Several people had signed up for next year's class with Sally van Meter before this year's was finished, and before they even knew for certain she'd be coming back to do it all again. Still, you probably want a bit more detail than that. Well, I could tell you that those people represented a wide spectrum of ability, from near beginner to near pro (sorry if I'm offending anyone here!) & that's probably the secret of it all - that Sally's class was inspirational across that wide range of ability and experience.

But let's start at the beginning. Sore Fingers is the best kept secret in the music world. I came to study banjo five years ago (and came back every year since) and was blown away every time. I've been to other music workshops, mainly jazz, and all sorts of other stuff in my work life, but Sore Fingers is a phenomenon. In a boarding school in the Cotswolds, at a great price, people live and work together for nearly a week on music, taught by some of the greatest names in bluegrass.

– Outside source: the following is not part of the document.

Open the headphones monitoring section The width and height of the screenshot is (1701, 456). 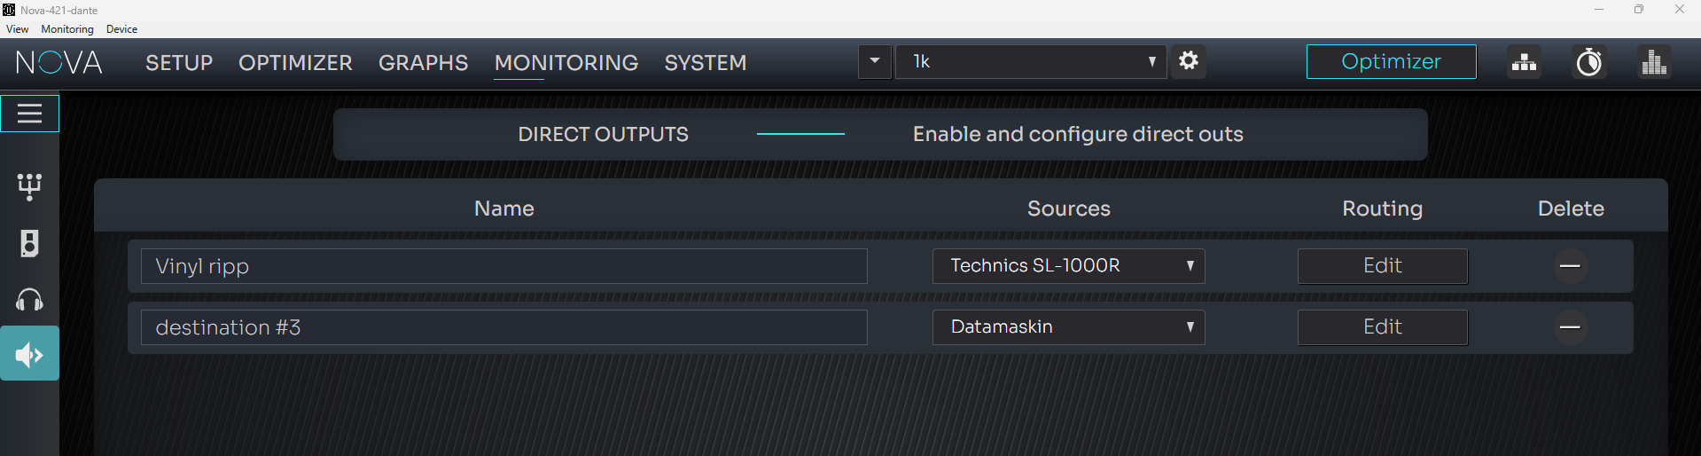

Better still, the whole thing is organised so that the music is there, centre stage, throughout. You come back home afterwards, limp as a rag, after about 6 hours of classes a day, a couple of hours band practice, plus socialising (with music!). Whatever your standard of playing there's always something going on you can be part of. On the debit side, you have to fit all your meals into about an hour and a half, so to get the most out of it, you have to be resilient. The accommodation is basic, but if you can't abide a dormitory and can't get a single room (these are at a premium, so early booking is essential unless you really love the sound of snoring and worse!), you can live off site, though, having done this once, I think you miss out a bit on the intensity of the 'Kingham Experience'. It's one chance in a year to be immersed in music. Don't miss it.

So back to Sally van Meter's dobro class. Well, for me, it had three major strengths: lots of personal insights, lots of practice till you understood what those meant, and everyone got to contribute. There was no sense that the real novices (and I'm pretty novice myself) were going to be left behind, yet, at the same time, the real hotshots didn't seem to find it old hat. Let's just take vibrato as an example. 'If you want to develop a strong vibrato, think about a singer you like - the vibrato they use. Now try and do that on the dobro.' A great insight, in my opinion - the dobro is a really vocal instrument, and likening its vibrato to a singer's is a great way to understand and develop that quality. Oh, and if you didn't understand it, we got to go round the whole class demonstrating our vibrato. This was also great because it came at the start of the class, and got everyone into the way of playing in front of each other.

This was just one of a series of important lessons well delivered. Here are some others:

  • hammers and pull offs (pull offs should follow the direction of travel to the next barred note - obvious, huh? Well not to me, till then.)
  • pick blocking (don't even ask, but the explanation was about as lucid as this esoteric subject gets and got me not only using it, but hearing and understanding just how it affects tone)
  • solo construction ( tons of practice of full and part solos with plentiful explanation and coaching from Sally)
  • backing up instrumentals and singers (more practical examples which we all practised on)

Sally really took her lead from us as a class, in terms of content, but it was pretty clear she had some central message she wanted to get across, and these would have come up whatever we said, since they were central to good playing.

I could go on till next Sore Fingers describing this stuff, but I've got to get back to the old metronome and carry on working on it. I have absolutely no idea how long it will take me to integrate this material and actually that misses some of the point. Of course, it's great to have direct teaching input from one of the leaders in the music and great to come away with lots of stuff to work on, but the other thing about this class (and a lot of the Sore Fingers experience besides) is that it has an inspirational quality - you go away wanting to put just that bit more time into the instrument & watch just that little bit less TV. It's also not that Sally has definitive answers for all your dobro questions. What you get is her way, which is what this master class kind of approach is about - an in depth look at aspects of playing as one person has interpreted the instrument over the years, up close, personal and patient.

So thanks Sally, I'll be back next year, and so it seems, will a lot of last year's class. Anyone reading this review and wondering if the class is for you? You'll only be disappointed if you miss it.